Have you considered using Gemini? Google seems to be on a hot streak with their ...

anonyfox · 2026-03-08T17:50:54 1772992254

because gemini, despite what stats say, still produces garbage once the problem gets harder. it nails it for lab conditions, but messy reality or creativity or even code quality is a far cry from opus or the latest gpt5.4 by a long shot. and always has been. its pretty good inside the GSuite because of integrations, but standalone its near worthless compared to even grok-code-fast which doesn't think much at all (but damn it is fast). At this point google keeps throwing noodlepots with AI against every wall in reach to see what sticks, which is more kind of desperation that still works to increase wall street highscores, but not exactly a streak or breakthrough. just rapid fire shotgun launches to see if anything sticks. No one serious talks Gemini because its not even worth considering still for real things outside shiny presentations and artificial benchmarks.

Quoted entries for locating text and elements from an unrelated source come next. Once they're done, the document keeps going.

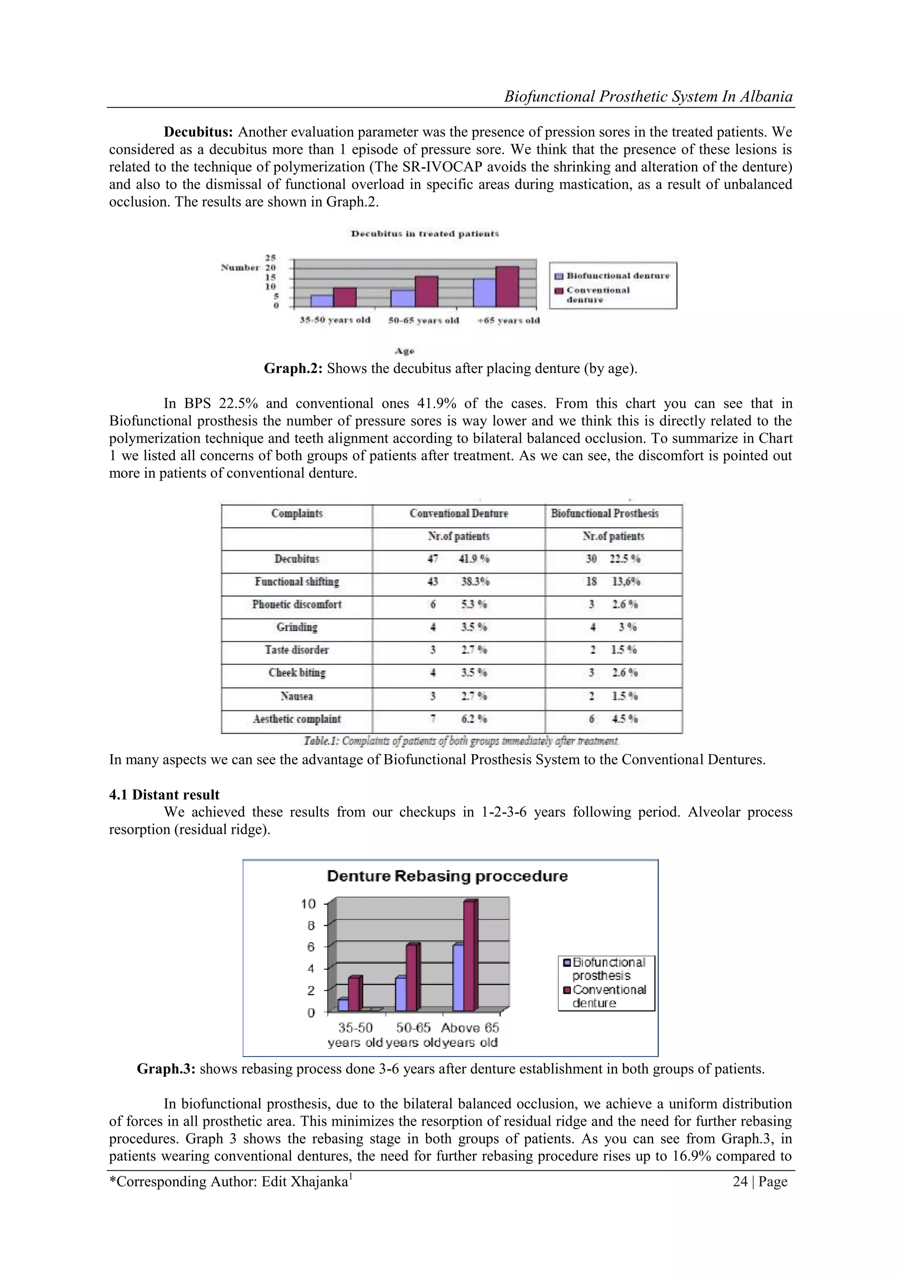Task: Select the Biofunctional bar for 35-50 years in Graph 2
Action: (322, 301)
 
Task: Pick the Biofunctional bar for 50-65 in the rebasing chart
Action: (400, 995)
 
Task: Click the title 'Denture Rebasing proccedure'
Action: (447, 876)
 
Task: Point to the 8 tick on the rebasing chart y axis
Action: (311, 925)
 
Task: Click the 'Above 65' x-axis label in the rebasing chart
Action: (470, 1027)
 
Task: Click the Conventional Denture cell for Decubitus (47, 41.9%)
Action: (458, 559)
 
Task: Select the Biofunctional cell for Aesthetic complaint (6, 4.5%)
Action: (613, 719)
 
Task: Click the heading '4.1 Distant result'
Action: (164, 795)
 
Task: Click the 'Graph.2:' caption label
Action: (293, 368)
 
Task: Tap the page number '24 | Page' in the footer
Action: (759, 1182)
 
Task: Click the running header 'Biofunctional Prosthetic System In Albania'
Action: (647, 97)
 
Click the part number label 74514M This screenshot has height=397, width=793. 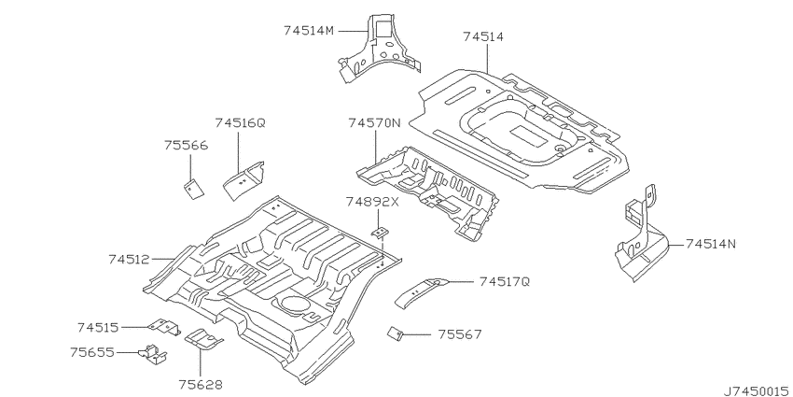click(309, 31)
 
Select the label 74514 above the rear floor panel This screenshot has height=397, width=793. click(483, 36)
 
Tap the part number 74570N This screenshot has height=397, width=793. click(374, 122)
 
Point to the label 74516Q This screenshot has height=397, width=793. click(240, 122)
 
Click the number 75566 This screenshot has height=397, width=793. click(186, 146)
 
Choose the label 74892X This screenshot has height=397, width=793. click(372, 202)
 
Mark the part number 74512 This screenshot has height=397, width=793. click(129, 260)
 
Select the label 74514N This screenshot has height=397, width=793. click(711, 244)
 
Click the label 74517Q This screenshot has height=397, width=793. click(504, 281)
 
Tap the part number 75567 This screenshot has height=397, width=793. click(460, 334)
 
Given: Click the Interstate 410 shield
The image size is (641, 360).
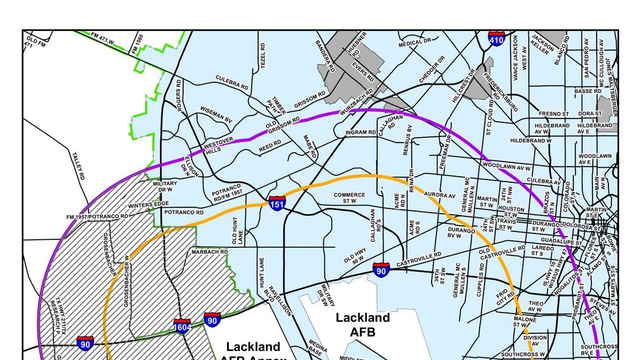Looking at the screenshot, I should point(497,38).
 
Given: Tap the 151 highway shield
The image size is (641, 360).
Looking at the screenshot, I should point(277,203).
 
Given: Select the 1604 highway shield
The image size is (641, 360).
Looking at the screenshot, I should point(182,326).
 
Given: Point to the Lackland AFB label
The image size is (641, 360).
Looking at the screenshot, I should point(363,325).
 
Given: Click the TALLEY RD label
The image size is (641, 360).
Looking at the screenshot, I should point(79,166).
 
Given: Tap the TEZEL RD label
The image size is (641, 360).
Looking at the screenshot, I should point(262,56).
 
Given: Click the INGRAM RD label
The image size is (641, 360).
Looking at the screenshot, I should point(361,132).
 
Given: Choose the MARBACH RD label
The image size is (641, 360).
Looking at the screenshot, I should point(210,252).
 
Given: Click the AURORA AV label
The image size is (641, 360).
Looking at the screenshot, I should point(440,195).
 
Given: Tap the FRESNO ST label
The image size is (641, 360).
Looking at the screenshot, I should point(554,114).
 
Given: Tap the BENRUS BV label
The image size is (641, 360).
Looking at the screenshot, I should point(409,140).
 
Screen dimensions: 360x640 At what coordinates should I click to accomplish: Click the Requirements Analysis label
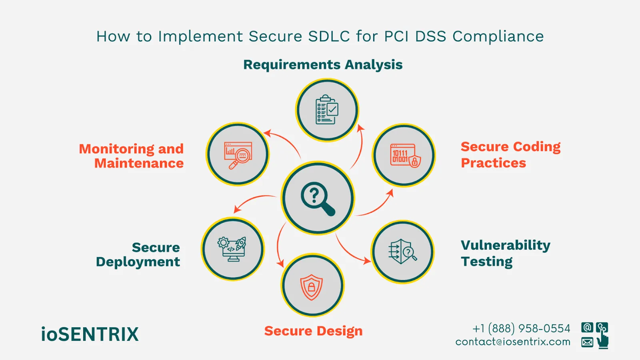pos(323,64)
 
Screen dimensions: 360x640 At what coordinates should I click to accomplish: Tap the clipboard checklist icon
pos(327,110)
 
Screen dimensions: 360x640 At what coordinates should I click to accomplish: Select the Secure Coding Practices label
pos(510,155)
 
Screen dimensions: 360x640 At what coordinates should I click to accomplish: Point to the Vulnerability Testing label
pos(505,253)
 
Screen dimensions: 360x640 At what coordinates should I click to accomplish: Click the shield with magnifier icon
pos(402,252)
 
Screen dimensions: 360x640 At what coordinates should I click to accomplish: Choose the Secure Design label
pos(313,331)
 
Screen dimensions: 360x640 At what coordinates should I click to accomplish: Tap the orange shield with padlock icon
pos(312,286)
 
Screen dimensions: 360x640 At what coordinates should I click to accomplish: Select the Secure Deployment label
pos(138,254)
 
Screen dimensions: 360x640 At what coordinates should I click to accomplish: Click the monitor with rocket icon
pos(232,249)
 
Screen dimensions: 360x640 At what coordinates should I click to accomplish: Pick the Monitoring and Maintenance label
pos(131,156)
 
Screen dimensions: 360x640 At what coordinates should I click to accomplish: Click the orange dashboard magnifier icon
pos(238,155)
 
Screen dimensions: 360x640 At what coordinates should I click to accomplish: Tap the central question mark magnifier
pos(318,198)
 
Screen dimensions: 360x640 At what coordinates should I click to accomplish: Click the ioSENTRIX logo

baq · 2026-03-08T18:13:44 1772993624

Gemini schools the other two when doing code reviews.

I used to think tokens are a commodity, but it’s becoming clear that the jagged frontier is different enough even for the easiest use case of SWE that there’s room for having two if not three providers of different foundational models. It isn’t a winner takes all, they’re all winning together. Cursor isn’t properly taking advantage of the situation yet.

Grimblewald · 2026-03-09T02:26:32 1773023192

My experience exactly. The more "real" the problems become, the more other models become unsuitable when compared to claude, with the sole exceptions being deepseek/kimi, which while speaking strictly w.r.t metrics and basic tasks are not better, they are more interesting and handle more odd and totally out of domain stuff better than the US models. An example being code i wrote for a hypercomplex sedenion based artififial neural network broke claude so bad it start saying it is chatgpt and cant evaluate/run code. similar experience for all US models, which are characterized by being extremely brittle at the fringes, though cladue least among them. Meanwhile chinese models are less capable for cookie cutter stuff but keep swinging when things get really weird and unusual. It's like US models optimize for the lowest minima acheivable, and god help you if distribution changes. Chinese models on the otgerhand seem to optimize for the flattest minima, giving poorer quality across the board but far more robust behaviour.

igor47 · 2026-03-08T17:51:46 1772992306

I've tried. It's just not very good compared to either mentioned alternative.

siliconc0w · 2026-03-08T18:25:23 1772994323

I can't even use 3.1 with Gemini CLI, not sure why.